*Exercise directions*
Repeat, line for line, the entries below from the first line to the line containing "[Nature's Little Secret LLC] (99, 45)", counting both ends.
*** The data
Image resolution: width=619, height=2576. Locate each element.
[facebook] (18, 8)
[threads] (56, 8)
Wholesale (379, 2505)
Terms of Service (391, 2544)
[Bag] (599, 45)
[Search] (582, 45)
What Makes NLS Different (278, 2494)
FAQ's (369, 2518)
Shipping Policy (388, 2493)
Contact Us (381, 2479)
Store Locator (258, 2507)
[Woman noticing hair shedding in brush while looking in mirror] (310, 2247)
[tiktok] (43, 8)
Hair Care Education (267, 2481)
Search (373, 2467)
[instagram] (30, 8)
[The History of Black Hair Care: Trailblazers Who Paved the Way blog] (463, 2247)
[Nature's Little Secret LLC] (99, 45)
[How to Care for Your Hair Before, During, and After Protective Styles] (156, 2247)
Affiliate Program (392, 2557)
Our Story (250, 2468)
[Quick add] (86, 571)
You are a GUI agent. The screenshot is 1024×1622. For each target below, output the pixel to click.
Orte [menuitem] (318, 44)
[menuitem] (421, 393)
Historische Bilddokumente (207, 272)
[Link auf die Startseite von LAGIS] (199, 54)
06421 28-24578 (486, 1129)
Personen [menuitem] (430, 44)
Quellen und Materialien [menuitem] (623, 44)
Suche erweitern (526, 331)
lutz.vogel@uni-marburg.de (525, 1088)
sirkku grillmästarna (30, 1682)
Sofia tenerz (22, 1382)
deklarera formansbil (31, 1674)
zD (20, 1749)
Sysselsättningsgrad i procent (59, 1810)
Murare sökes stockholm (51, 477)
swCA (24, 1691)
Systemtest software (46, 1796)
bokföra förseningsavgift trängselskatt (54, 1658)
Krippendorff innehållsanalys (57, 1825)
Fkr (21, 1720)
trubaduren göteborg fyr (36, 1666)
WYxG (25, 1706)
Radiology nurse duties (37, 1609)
******
*Response*
Image resolution: width=619, height=2576. Locate each element.
[facebook] (18, 8)
[threads] (56, 8)
Wholesale (379, 2505)
Terms of Service (391, 2544)
[Bag] (599, 45)
[Search] (582, 45)
What Makes NLS Different (278, 2494)
FAQ's (369, 2518)
Shipping Policy (388, 2493)
Contact Us (381, 2479)
Store Locator (258, 2507)
[Woman noticing hair shedding in brush while looking in mirror] (310, 2247)
[tiktok] (43, 8)
Hair Care Education (267, 2481)
Search (373, 2467)
[instagram] (30, 8)
[The History of Black Hair Care: Trailblazers Who Paved the Way blog] (463, 2247)
[Nature's Little Secret LLC] (99, 45)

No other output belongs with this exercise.